(ABOUT THIS EXERCISE) The result should be the lines from the one that contains "Screen dimensions: 750x468" to the final line of the entries below, copied exactly and with no pictures.

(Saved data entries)
———
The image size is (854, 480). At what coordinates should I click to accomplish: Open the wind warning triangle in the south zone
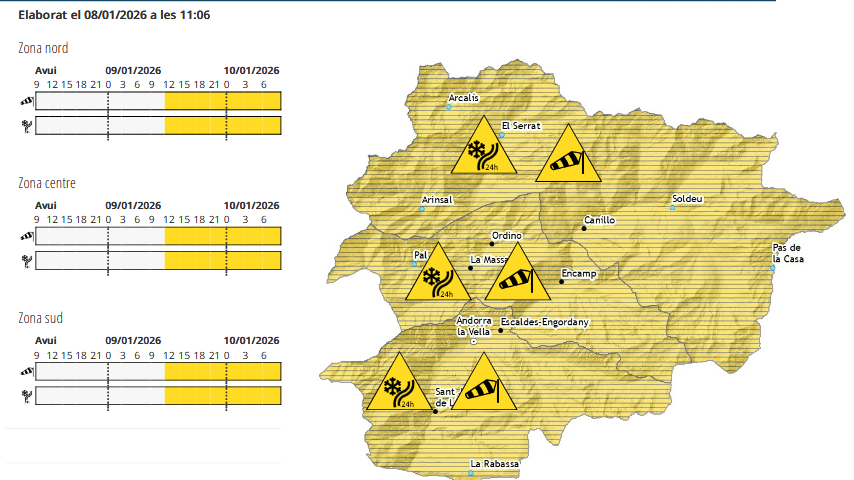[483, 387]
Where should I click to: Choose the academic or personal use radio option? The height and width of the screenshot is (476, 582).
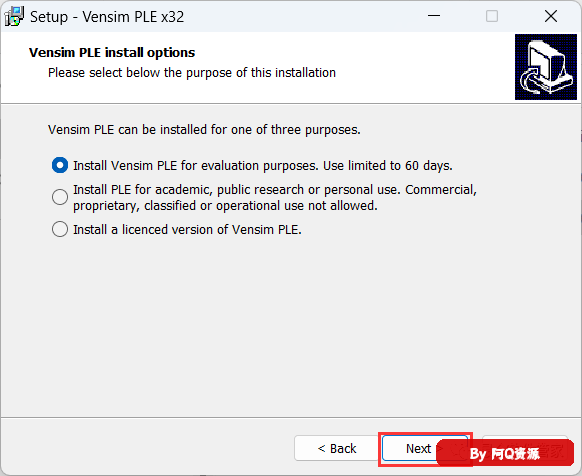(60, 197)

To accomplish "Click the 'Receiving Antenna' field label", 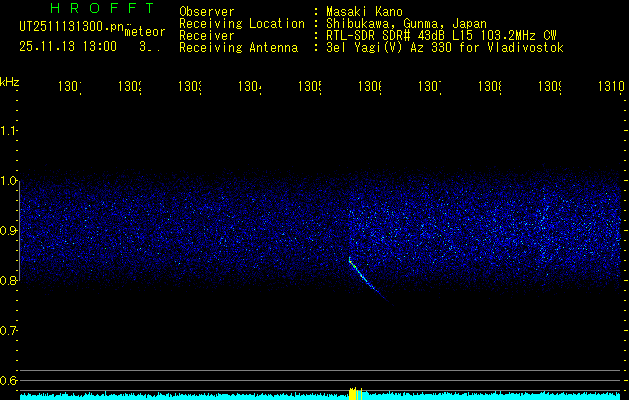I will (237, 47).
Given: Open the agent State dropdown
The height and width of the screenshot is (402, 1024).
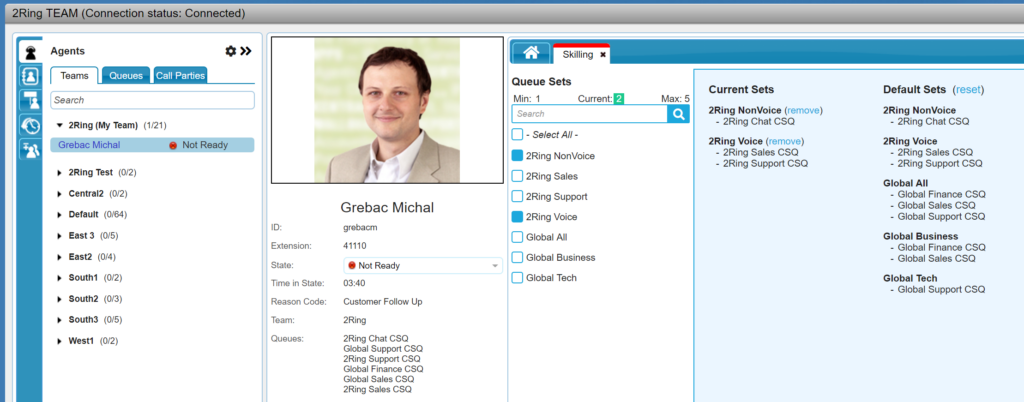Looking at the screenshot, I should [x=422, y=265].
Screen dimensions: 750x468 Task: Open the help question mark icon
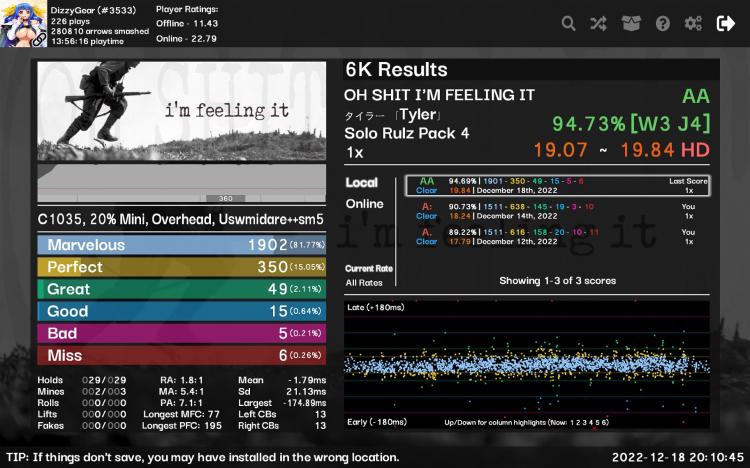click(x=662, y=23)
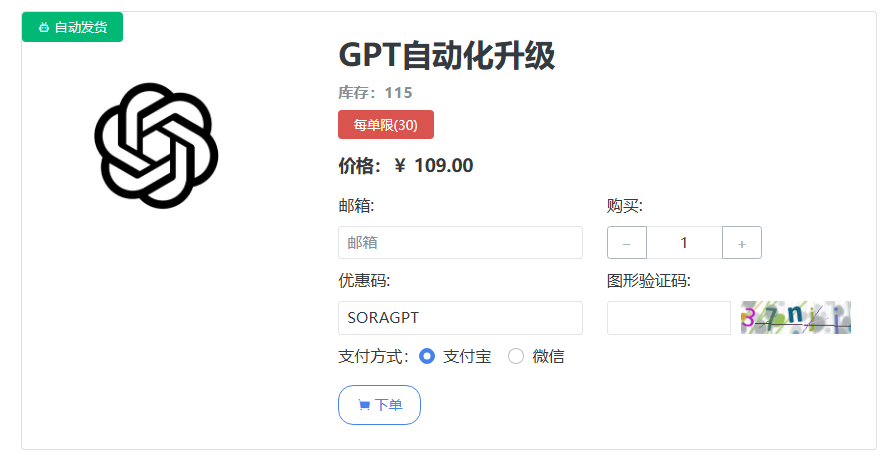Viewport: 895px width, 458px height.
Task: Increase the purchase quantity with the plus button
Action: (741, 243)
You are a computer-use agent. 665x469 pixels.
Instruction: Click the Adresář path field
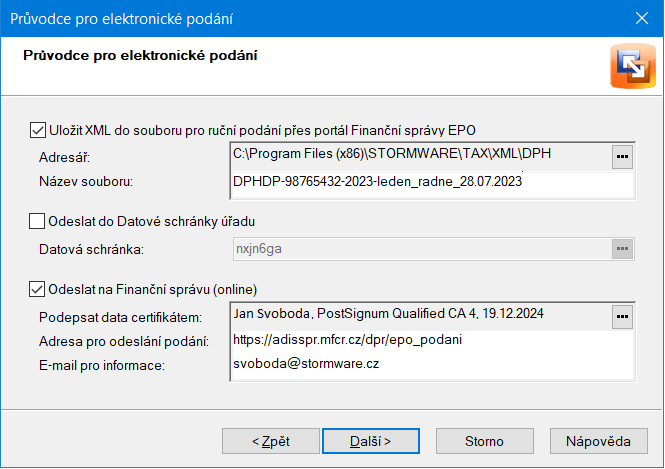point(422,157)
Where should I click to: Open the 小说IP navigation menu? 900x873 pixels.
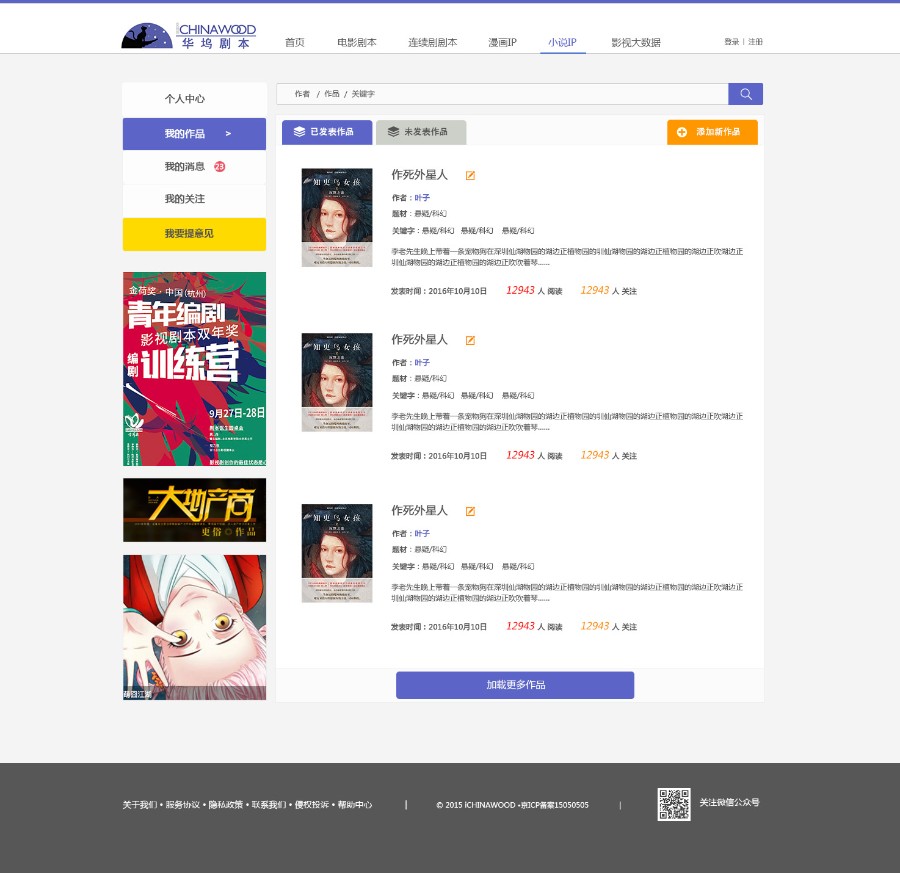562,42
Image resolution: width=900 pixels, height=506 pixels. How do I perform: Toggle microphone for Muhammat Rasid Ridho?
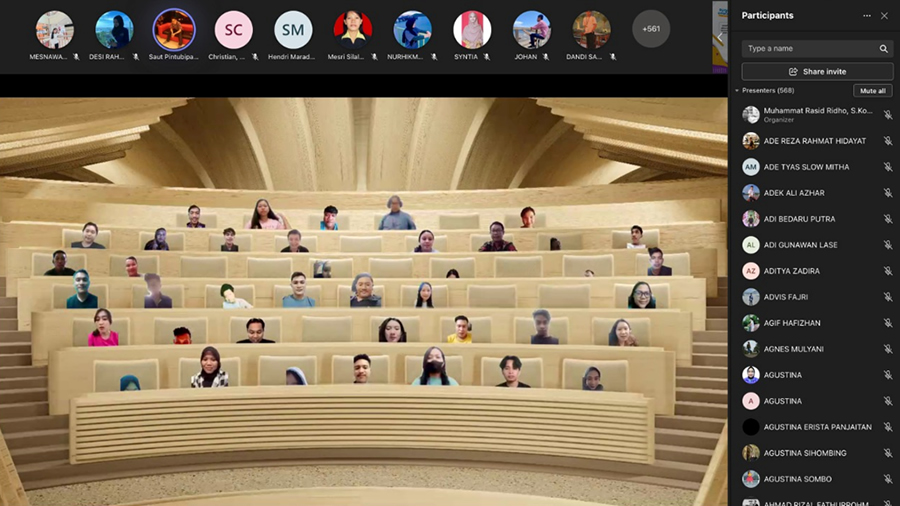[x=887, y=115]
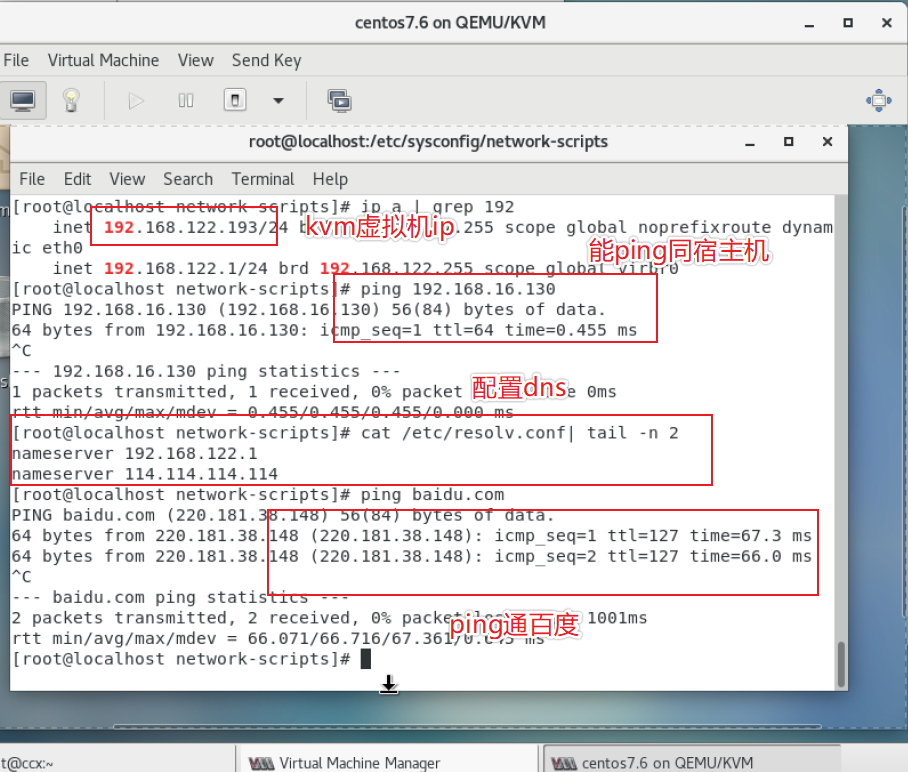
———
(EXERCISE SOLUTION)
Screen dimensions: 750x468 Task: Open the help question mark icon
click(x=662, y=23)
Viewport: 895px width, 458px height.
Task: Increase the purchase quantity with the plus button
Action: (741, 243)
You are a computer-use agent. 665x469 pixels.
Instruction: Click the Adresář path field
point(422,157)
Where should I click to: Open the 小说IP navigation menu? 900x873 pixels.
562,42
Image resolution: width=900 pixels, height=506 pixels. How do I perform: Toggle microphone for Muhammat Rasid Ridho?
[x=887, y=115]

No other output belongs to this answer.